A few years ago, the CHASA support group transitioned from a List-Serve type forum and switched to Facebook which had a far greater reach and the amount of members joining our private CHASA groups surged. There are CHASA groups for different age levels, for homeschooling, for additional diagnosis like Epilepsy, regional groups for your closest metro, etc. Since my son’s diagnosis, we were just handed a diagnosis and that was about it. No doctor, not his neurologist or primary care doctor could tell me what to expect with my child. Some obvious things like possible speech impairment and delayed walking were addressed, but no mention of swallowing issues, sensory issues, sleeplessness, chronic constipation, highly susceptibility to respiratory infections, ADHD, and the multitude of complications that arise from traumatic brain injury. CHASA is where parents, new and veterans alike of the hemiplegia journey congregate and compare notes about chronic issues, suggested therapies, new inventions, recommend hospitals and doctors, or simply to vent about the grief and frustrations of parenting a special needs child. It is a magnificent and an all-encompassing resource for information and support and without CHASA, I would have been lost in this complicated journey that we embarked on to help our son rehabilitate from his massive stroke.

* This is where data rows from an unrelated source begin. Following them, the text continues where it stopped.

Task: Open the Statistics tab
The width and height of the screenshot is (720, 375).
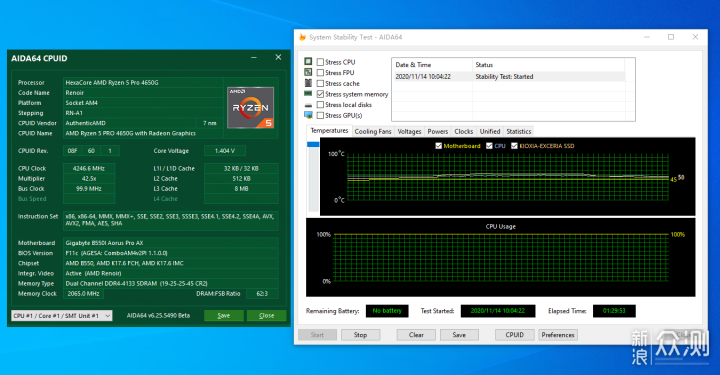Action: 519,131
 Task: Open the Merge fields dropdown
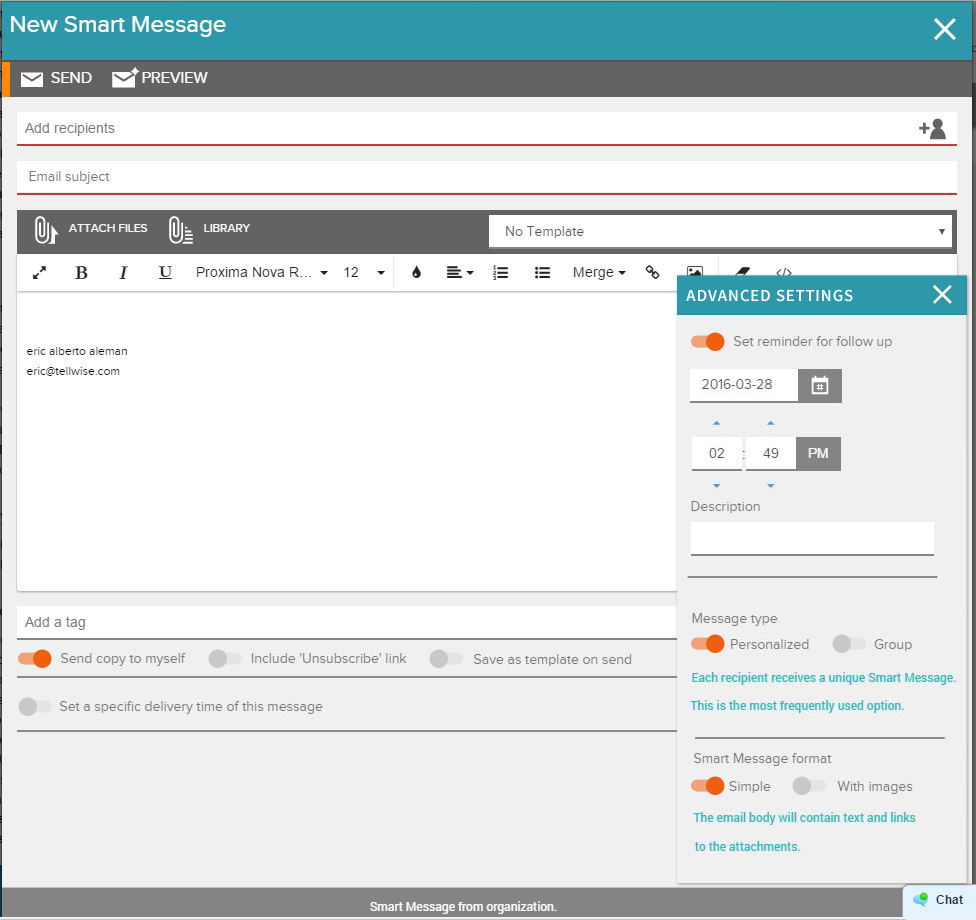tap(599, 273)
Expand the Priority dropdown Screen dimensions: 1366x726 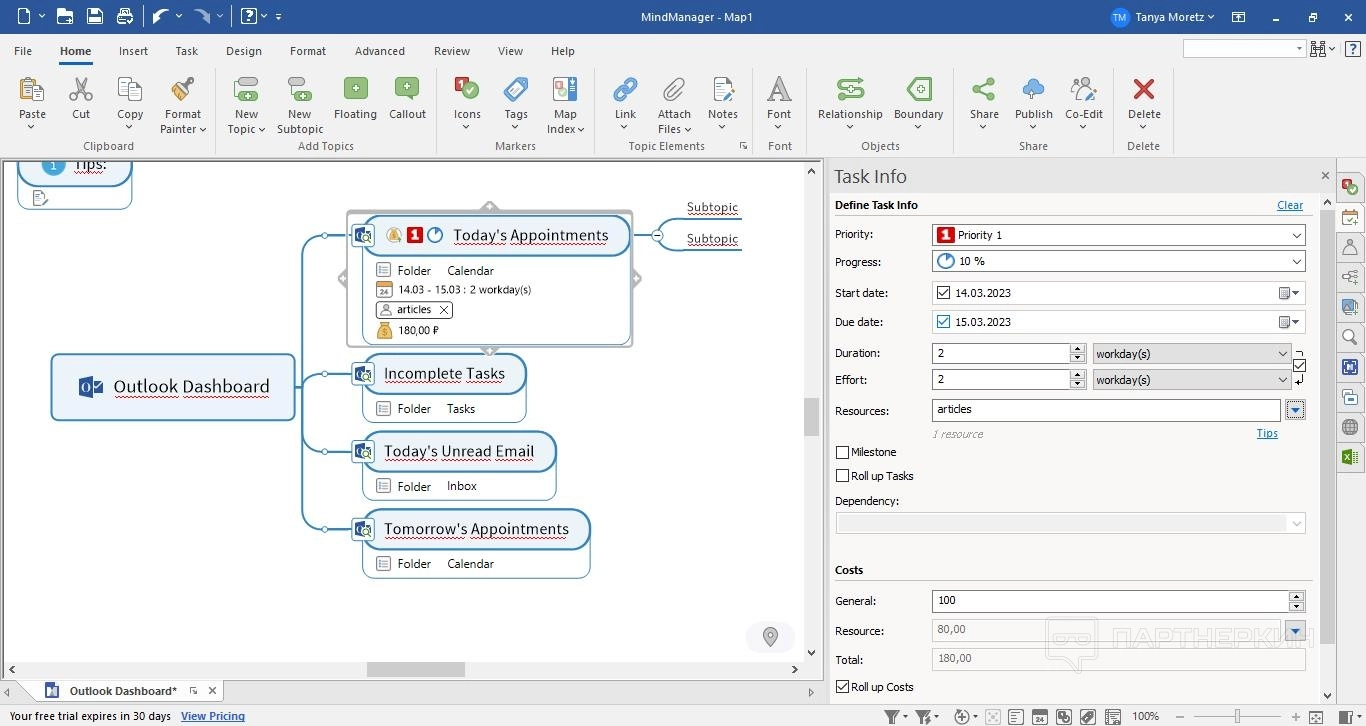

This summer will be the second time that we attend the CHASA national retreat which will be hosted in Kentucky this year. We attended in 2009 when my son was two, so he doesn’t remember it and is very excited to go spend a few days with kids just like him. I attended in 2009 in Alabama for my own piece of mind and I got to meet and attend presentations where former CHASA kids were now teens and adults and I knew my boy would be okay. The comfort and relief that retreat brought me was exactly what I needed at the time. This year we made it a priority to attend because my son is now 9 years old and his disabilities are more pronounced and making friends is very difficult for him. He is very shy, but I believe that around kids just like him, he will break the ice more easily and be himself. He is the sweetest kid, a goof ball, and super observant. You wouldn’t suspect that only half of his brain works, he’s a smart ass to boot!
Sadly, everyday CHASA welcomes a new family with yet another child who survived a stroke and are searching for comfort and help. I’m just glad that CHASA and its large group of parents are there to support all the new and existing families 24/7.